At short range, you're not running away, you're not taking cover, you're not doing anything except drawing, pushing out, and dumping as many rounds into the target as it takes to put it on the ground. My general rule of thumb when I train is that if I'm shooting at anything less than 10 yards I'm firing center mass with at least six rounds. That means that if something were to happen in real life that I'll probably just empty the magazine into somebody and have the gun back up in my workspace before the dramatic music starts playing. This is assuming I don't get killed first. I'm not a bad shot (versus Dick Cheney) but it's common sense: if a dirtbag already has his weapon out I have a severe disadvantage as I react starting with my dickbeaters holding a bag of groceries (most likely full of boxes of delicious breakfast cereal which I will be very reluctant to drop in order to index my weapon).
If you attend a decent (perfect nebulous term) defensive pistol class you'll do drills where you do point shooting with strings of five or more shots.

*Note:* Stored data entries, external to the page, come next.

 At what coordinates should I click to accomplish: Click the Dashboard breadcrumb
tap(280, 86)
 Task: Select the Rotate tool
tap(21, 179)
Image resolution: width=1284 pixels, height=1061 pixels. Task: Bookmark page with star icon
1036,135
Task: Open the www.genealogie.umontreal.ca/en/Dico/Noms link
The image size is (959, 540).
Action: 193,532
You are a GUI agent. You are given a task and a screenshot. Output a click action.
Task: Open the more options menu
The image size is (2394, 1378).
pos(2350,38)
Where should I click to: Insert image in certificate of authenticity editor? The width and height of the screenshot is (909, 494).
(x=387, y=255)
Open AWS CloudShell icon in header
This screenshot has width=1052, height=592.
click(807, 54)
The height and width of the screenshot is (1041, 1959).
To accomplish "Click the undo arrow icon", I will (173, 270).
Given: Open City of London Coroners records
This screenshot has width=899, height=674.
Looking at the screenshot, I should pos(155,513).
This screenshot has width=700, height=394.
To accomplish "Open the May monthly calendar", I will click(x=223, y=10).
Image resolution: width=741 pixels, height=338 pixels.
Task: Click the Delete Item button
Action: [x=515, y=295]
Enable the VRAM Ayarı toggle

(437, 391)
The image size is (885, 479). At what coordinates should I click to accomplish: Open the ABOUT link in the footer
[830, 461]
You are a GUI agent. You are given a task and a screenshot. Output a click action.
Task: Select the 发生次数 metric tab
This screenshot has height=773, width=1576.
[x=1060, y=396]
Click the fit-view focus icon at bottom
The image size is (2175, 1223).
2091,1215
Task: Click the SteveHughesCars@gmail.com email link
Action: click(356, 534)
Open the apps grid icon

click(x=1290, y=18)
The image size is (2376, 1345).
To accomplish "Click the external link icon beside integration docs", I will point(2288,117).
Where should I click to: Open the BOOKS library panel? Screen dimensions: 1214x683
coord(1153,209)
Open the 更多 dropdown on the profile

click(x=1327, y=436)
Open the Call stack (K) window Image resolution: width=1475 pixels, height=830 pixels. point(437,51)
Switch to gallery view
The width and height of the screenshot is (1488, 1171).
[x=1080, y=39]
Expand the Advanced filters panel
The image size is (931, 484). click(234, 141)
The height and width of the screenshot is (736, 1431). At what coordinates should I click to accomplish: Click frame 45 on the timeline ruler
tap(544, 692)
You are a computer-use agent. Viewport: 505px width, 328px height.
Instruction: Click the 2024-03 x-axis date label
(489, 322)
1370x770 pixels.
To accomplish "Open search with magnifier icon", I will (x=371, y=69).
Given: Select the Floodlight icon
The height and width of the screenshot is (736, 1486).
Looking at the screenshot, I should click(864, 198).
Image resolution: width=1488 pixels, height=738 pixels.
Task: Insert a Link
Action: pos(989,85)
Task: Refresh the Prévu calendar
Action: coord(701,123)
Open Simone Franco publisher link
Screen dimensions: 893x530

Sometimes they'll have you dump a whole magazine as fast as you safely can after doing fifty jumping jacks and spinning around a few times.
This is why when I carry the .38 Special J-frame I realize that I have little margin for error. 5 shots on a revolver go fast and a reload, even with the speedloaders in my pocket, would seem to take a decade once the last round is off. The Glock 19, however, offers me more than enough firepower between the two magazines to stop two or three attackers given that such a method is common in urban areas. You can never have enough ammo in a situation like that but you carry what makes sense. Having a gun and no extra mag doesn't make sense and you know it. Your OP stated the reasons.
Keep in mind that I'm completely clueless on concealed carry and that I haven't killed anyone, including babies, so I'm far from a subject matter expert.
Edit:
You have to adjust your clothing for concealed carry. I think it was even recently discussed at this board. If you wear size 32 jeans and have a IWB, you buy size 34 so it'll fit comfortably. If you wear these trendy fitted t-shirts in a medium, you have to get a large that'll hang wider under your arms so you don't develop that tell tale gun-shaped tumor that 10% of the population will see. Sometimes you have to wear an undershirt and an overshirt. Button-up shirts work great left open. Vests work in the winter (I have a mild vest fetish but I keep it under wraps). Abercrombie and Fitch models don't CCW. Baggy clothes work because they literally give wiggle room to perform normal tasks without stretching cloth over your piece.
If all else fails you could wear the concealed carry shirt. It isn't the preferred method. They're far from fast but it's better than no gun and you have zero excuse not to stick a reload in the other side. I wear this one for activities where having a gun on my belt would be an issue. Like speed dating.